The signers included not only noted conservatives Miguel Estrada, Peter Keisler, and Michael Carvin (the first two of them former nominees defeated by Democratic filibusters), but also those Whelan describes as “prominent liberal signatories” includ[ing] former Stanford law school dean Kathleen M. Sullivan, Clinton Justice Department veteran David C. Frederick, and Lisa Blatt.
They join such previously announced liberal luminaries as former Obama administration solicitor general Neal Katyal and former NBC News anchor Tom Brokaw in singing Gorsuch’s praises, with the latter saying his non-conservative sources assert that “there is not a better judge in the federal circuit right now than him.”
And the list of Gorsuch’s supporters goes on and on.
Meanwhile, the New York Times reported Monday that leftist groups are scrambling to accuse Gorsuch of being “no friend to the little guy” – supposedly against “workers’ rights” and insufficiently opposed to “big money in politics.” But the ammunition against Gorsuch is so skimpy that many Democrats may try “to make the nomination as much a referendum on Mr.
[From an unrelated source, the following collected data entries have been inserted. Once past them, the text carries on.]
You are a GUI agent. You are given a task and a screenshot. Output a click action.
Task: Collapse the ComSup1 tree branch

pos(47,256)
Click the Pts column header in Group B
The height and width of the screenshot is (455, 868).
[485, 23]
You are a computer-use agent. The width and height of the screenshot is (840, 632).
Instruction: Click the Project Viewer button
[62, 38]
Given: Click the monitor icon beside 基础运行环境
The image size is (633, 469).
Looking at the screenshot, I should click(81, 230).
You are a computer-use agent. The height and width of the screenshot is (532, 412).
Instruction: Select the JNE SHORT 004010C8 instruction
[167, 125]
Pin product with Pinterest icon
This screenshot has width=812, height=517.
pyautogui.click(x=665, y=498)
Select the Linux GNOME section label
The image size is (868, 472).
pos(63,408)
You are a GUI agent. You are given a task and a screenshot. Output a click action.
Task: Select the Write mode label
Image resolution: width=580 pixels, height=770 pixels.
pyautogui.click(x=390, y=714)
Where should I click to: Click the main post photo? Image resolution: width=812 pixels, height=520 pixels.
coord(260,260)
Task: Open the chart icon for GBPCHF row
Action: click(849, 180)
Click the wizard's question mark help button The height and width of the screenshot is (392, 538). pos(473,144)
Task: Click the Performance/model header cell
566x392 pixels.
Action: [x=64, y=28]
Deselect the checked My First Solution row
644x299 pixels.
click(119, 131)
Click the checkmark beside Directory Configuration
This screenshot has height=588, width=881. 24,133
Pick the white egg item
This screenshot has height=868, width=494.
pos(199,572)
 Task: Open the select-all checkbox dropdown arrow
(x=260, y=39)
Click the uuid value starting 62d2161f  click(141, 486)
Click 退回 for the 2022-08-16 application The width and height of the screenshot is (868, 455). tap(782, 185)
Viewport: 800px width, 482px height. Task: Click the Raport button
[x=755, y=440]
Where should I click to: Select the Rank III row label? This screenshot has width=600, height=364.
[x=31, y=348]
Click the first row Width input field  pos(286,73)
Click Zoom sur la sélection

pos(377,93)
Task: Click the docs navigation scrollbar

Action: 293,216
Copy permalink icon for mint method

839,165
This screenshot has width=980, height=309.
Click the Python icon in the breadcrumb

Trump as Judge Gorsuch.” The Times also noted that several cases show Gorsuch siding with, not against, workers, “including sexual harassment claims and black-lung benefits for retired miners.”
Even on the three cases most often cited by critics that supposedly show Gorsuch disfavoring the little guy, NRO’s Whelan provided a ready answer. Writing that those three are thin gruel from amidst the many thousands of cases Gorsuch has decided (not one of his which, by the way, has ever been reversed by the Supreme Court), Whelan noted that in two of the three cases, Gorsuch wrote for unanimous panels that each time included a “very liberal Clinton appointee.” In other words, Whelan says it is almost impossible to fault Gorsuch for somehow dismissing the cases of “little guys” that even liberal judges say were too legally weak to stand.
Bearing out Whelan’s contention that these few cases show no fault on Gorsuch’s part, the American Bar Association’s review panel unanimously gave Gorsuch its highest possible professional rating.
No wonder that Politico reports that at least within the Senate walls, “Democrats can’t seem to land a punch on Neil Gorsuch — and it’s not even clear they want to.”